Researchers recently surveyed 2,200 software developers to calculate the distribution of unhappiness throughout the profession, and to identify its top causes, "incorporating a psychometrically validated instrument for measuring (un)happiness." An anonymous reader quotes Motherboard: Daniel Graziotin and his team found their survey subjects via GitHub. Contact information was found by mining archived data for past public GitHub events, where email addresses are apparently more plentiful. They wound up with 33,200 records containing developer locations, contact information, and employers. They took a random sampling from this dataset and wound up with about 1,300 valid survey responses... According to survey results released earlier this month, software developers are on average a "slightly happy" group of workers...

Survey responses were scored according to the SPANE-B metric, a standard tool used in psychology to assess "affect," defined as total negative feelings subtracted from total positive feelings. It ranges from -24 to 24. The mean score found in the developer happiness survey was 9.05. Slightly happy.
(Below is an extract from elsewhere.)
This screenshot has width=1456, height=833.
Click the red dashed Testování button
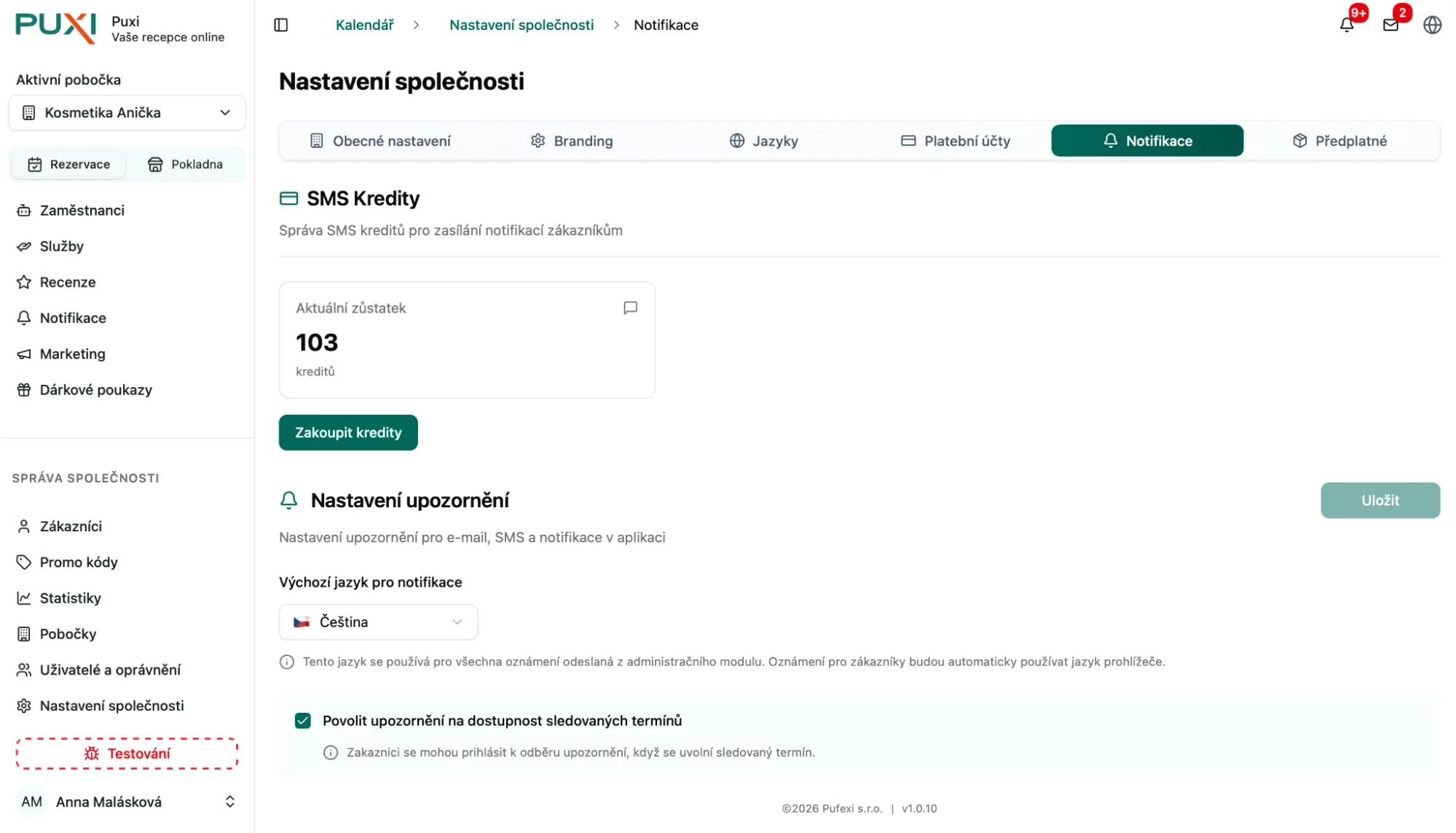[x=127, y=754]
The minimum was -16, while the maximum was 24. So, even in the worst cases, employees weren't totally miserable, whereas in the best cases employees weren't miserable at all.

The paper -- titled "On the Unhappiness of Software Developers" -- found that the top cause of unhappiness was being stuck while solving a problem, followed by "time pressure," bad code quality/coding practices, and "under-performing colleague."
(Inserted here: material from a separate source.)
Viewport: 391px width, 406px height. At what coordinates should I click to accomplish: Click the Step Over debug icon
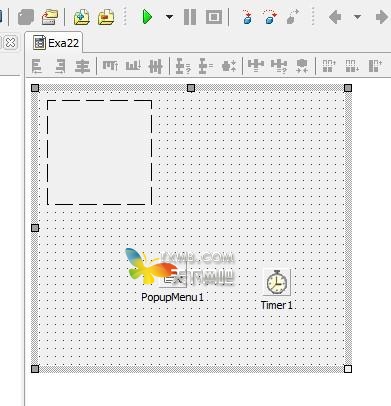tap(270, 17)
And since happiness has been linked to productivity, the researchers write that "Our results, which are available as open data, can act as guidelines for practitioners in management positions and developers in general for fostering happiness on the job...unhappiness is present, caused by various factors and some of them could easily be prevented."

4 of 149 comments (clear)

  1. Re:I was most frustrated by ... by Frosty+Piss · · Score: 4, Insightful

    Being blocked from doing small fixes by Sarbanes-Oxley and management. But really Sarbanes Oxley.
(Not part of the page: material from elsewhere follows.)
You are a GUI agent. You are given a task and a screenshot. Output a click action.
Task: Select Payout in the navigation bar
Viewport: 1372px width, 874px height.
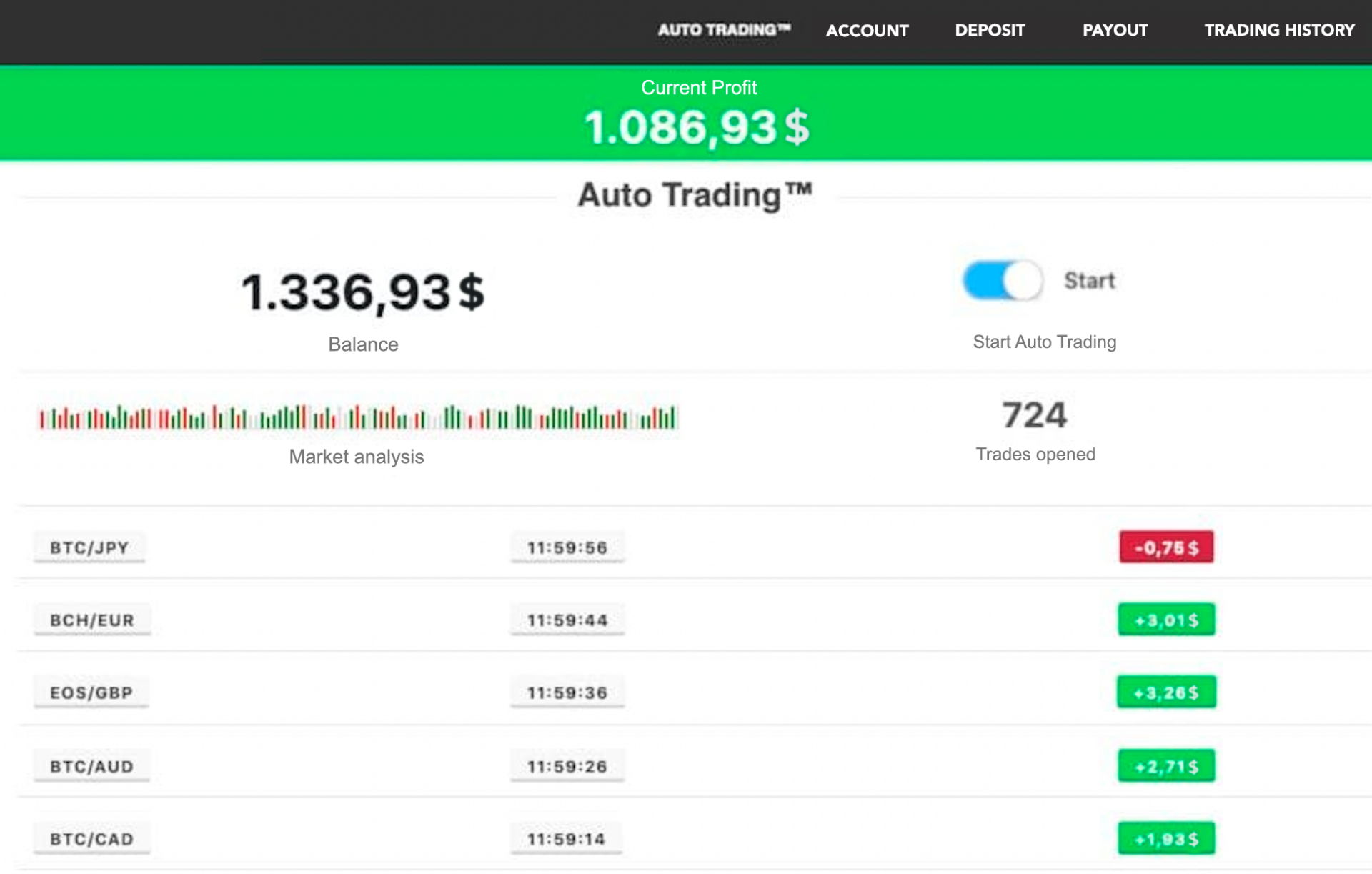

    Because, well, you know better than the "PHBs" what the legal / business ramifications are?

    --
    If you want news from today, you have to come back tomorrow.
  2. Doesn't sound like most of the ones I know by DeplorableCodeMonkey · · Score: 5, Insightful

    The single biggest gripe would be "forced to use the same super-locked down image from IT that is given to management, secretaries and marketing, but expected to 'build great stuff'." Seriously, while I've worked with some very smart IT people, I'd say that the majority of IT is no more knowledgeable about infosec than the average developer and even frequently less knowledgeable.

  3. Re:I was most frustrated by ... by knightghost · · Score: 5, Insightful

    I've worked at multiple USA and Canadian companies that followed SOX and SAS 70 but never had any of those problems. It's the corporation, not SOX.

    The responses of "unhappiness" is something you'd see from newbies, so I strongly question the data set. Far more pressing issues are age bigotry, politics, PHBs, and outsourcing.

  4. Re:I was most frustrated by ... by luis_a_espinal · · Score: 3, Insightful

    What about having to do tedious and redundant work because leadership refuses to prioritize internal tooling and environment upgrades,

    What about it? Life sucks. Shit sucks. You either settle and collect your paycheck, or you go to another company. Not all companies are like what you describe, so why do stay where you don't like working? Stop being a bitch. Stop complaining and change to a company that you like working for.

    Have non-technicians constantly reject good ideas because they can't understand them, and don't bother trying to,

    Being asked to work extra to meet arbitrary deadlines that have absolutely nothing motivating them,

    Re-doing the same task three times because the stakeholders cannot make up their minds,

    having to work in an open office that is full of noise, socializing, and distracting all the goddamn time while leadership just closes their office doors?

    I don't know whether or not you would call these "pressing issues," but they sure make MY job suck.

    Same bitching. No one owns you a dream job. Go out and seek it. Life is too short to be bitching about bad employers.